- [Exercise aim] What the answer must contain is every line of the records, exactly, with no pictures.
● ● ● ●
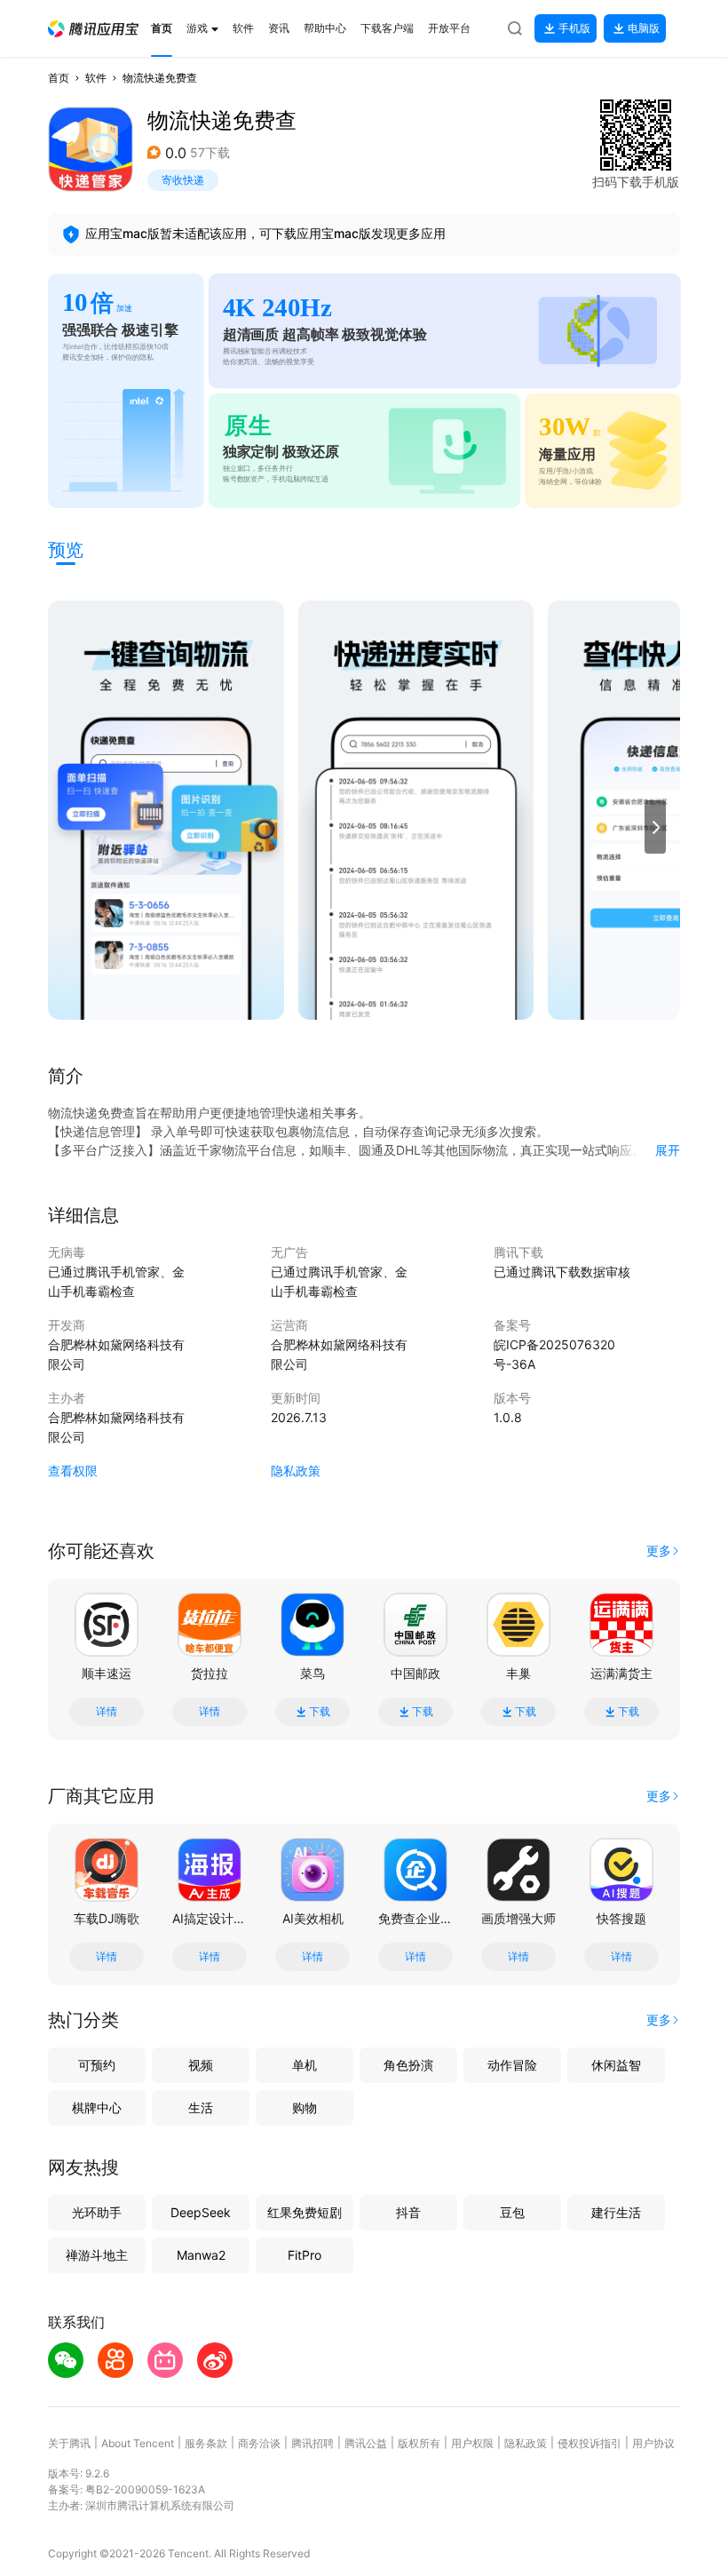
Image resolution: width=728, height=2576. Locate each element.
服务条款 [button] (206, 2443)
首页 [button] (58, 77)
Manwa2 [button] (201, 2254)
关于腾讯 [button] (69, 2443)
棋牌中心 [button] (97, 2107)
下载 (319, 1711)
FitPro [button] (304, 2254)
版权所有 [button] (419, 2443)
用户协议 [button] (653, 2443)
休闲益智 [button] (616, 2064)
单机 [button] (304, 2064)
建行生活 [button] (616, 2212)
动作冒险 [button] (512, 2064)
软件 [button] (96, 77)
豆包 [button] (512, 2212)
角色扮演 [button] (408, 2064)
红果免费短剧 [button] (304, 2212)
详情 (106, 1711)
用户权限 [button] (472, 2443)
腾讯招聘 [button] (312, 2443)
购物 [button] (304, 2107)
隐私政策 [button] (295, 1470)
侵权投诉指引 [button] (589, 2443)
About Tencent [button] (137, 2443)
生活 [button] (200, 2107)
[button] (93, 28)
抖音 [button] (408, 2212)
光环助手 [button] (97, 2212)
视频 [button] (200, 2064)
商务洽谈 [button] (259, 2443)
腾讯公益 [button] (365, 2443)
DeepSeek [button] (200, 2212)
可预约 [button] (96, 2064)
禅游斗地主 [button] (97, 2254)
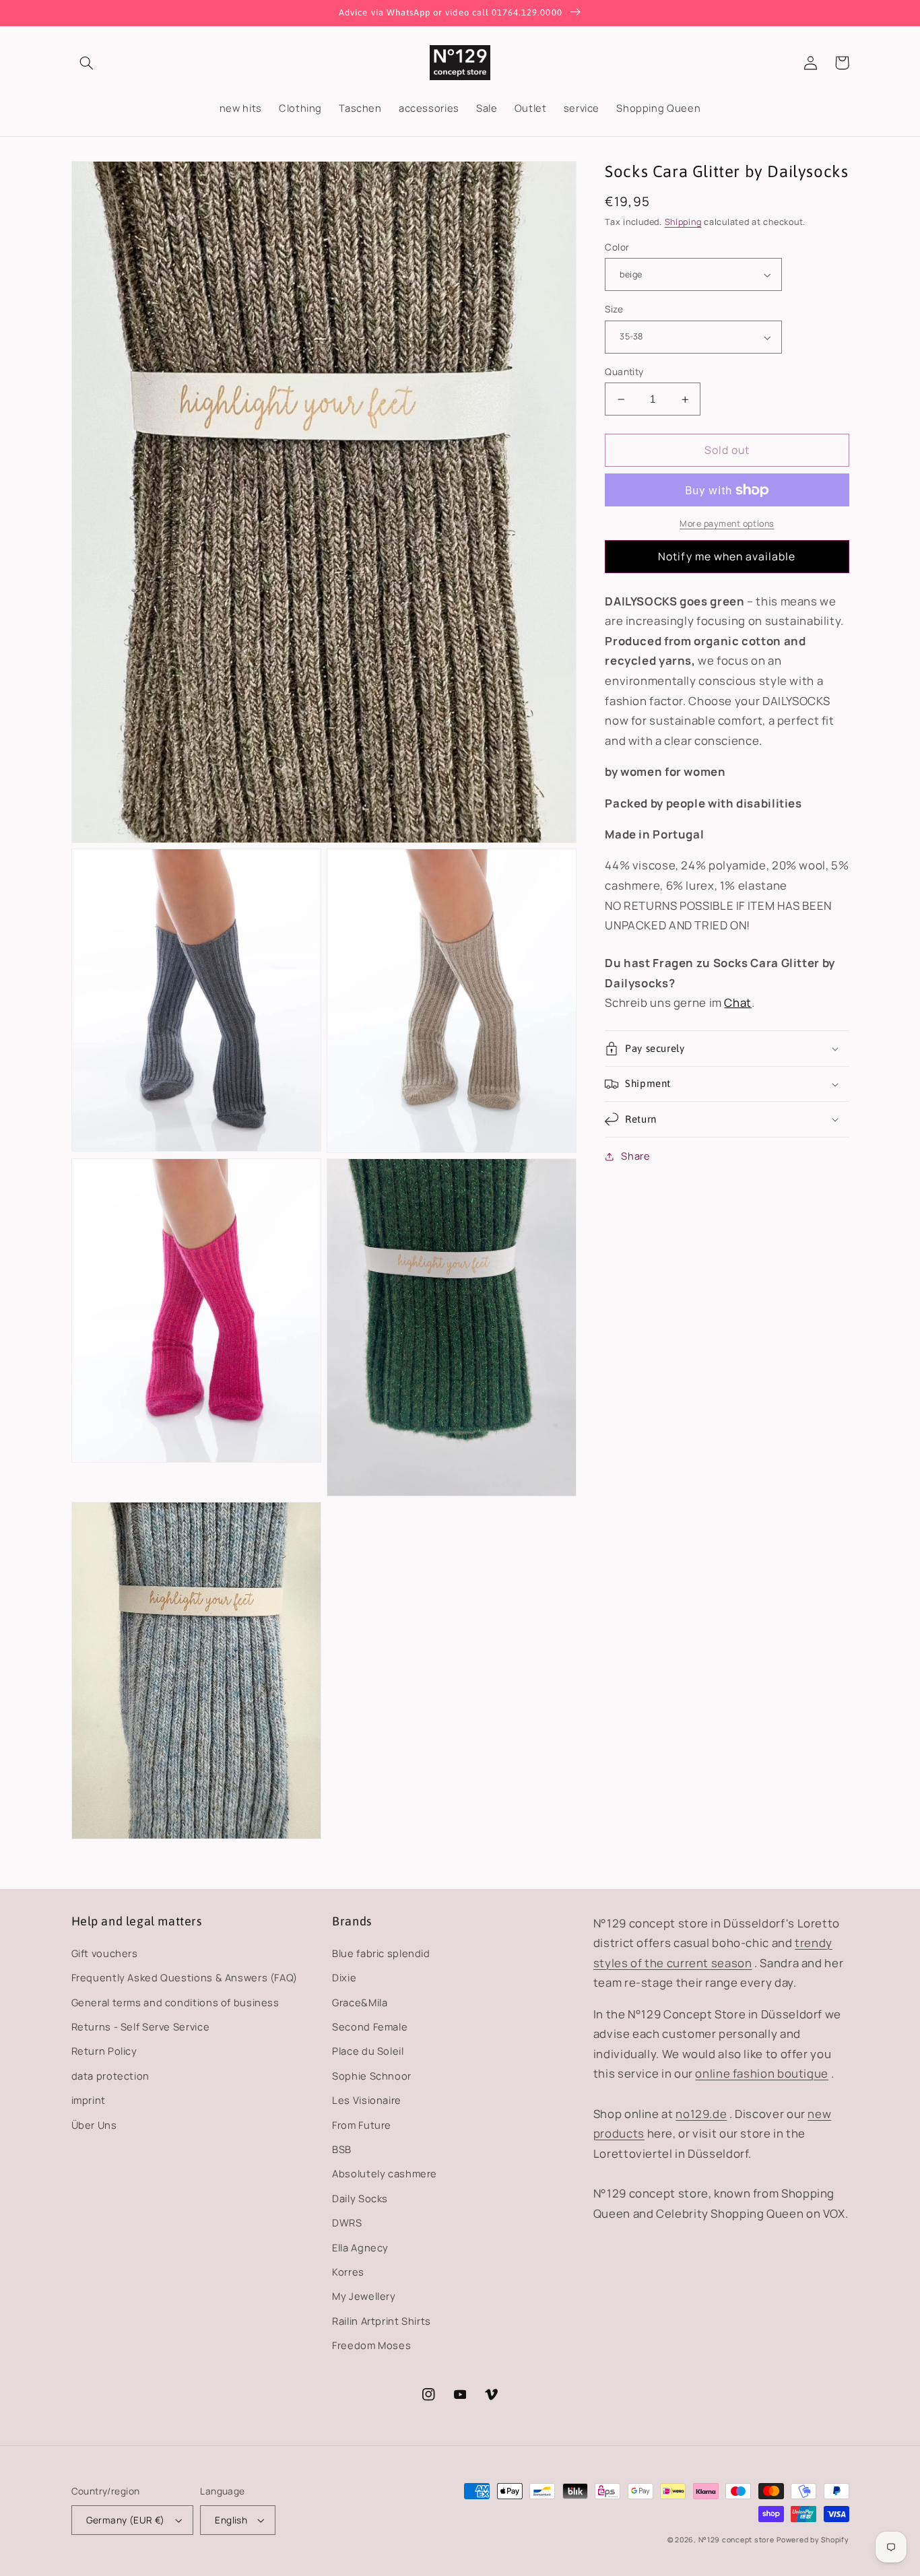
● ● ● ●
- [Response to the task]
Image resolution: width=728, height=2576. Locate each element.
服务条款 [button] (206, 2443)
首页 [button] (58, 77)
Manwa2 [button] (201, 2254)
关于腾讯 [button] (69, 2443)
棋牌中心 [button] (97, 2107)
下载 (319, 1711)
FitPro [button] (304, 2254)
版权所有 [button] (419, 2443)
用户协议 [button] (653, 2443)
休闲益智 [button] (616, 2064)
单机 [button] (304, 2064)
建行生活 [button] (616, 2212)
动作冒险 [button] (512, 2064)
软件 [button] (96, 77)
豆包 [button] (512, 2212)
角色扮演 [button] (408, 2064)
红果免费短剧 [button] (304, 2212)
详情 (106, 1711)
用户权限 [button] (472, 2443)
腾讯招聘 [button] (312, 2443)
购物 [button] (304, 2107)
隐私政策 [button] (295, 1470)
侵权投诉指引 [button] (589, 2443)
About Tencent [button] (137, 2443)
生活 [button] (200, 2107)
[button] (93, 28)
抖音 [button] (408, 2212)
光环助手 [button] (97, 2212)
视频 [button] (200, 2064)
商务洽谈 [button] (259, 2443)
腾讯公益 [button] (365, 2443)
DeepSeek [button] (200, 2212)
可预约 [button] (96, 2064)
禅游斗地主 [button] (97, 2254)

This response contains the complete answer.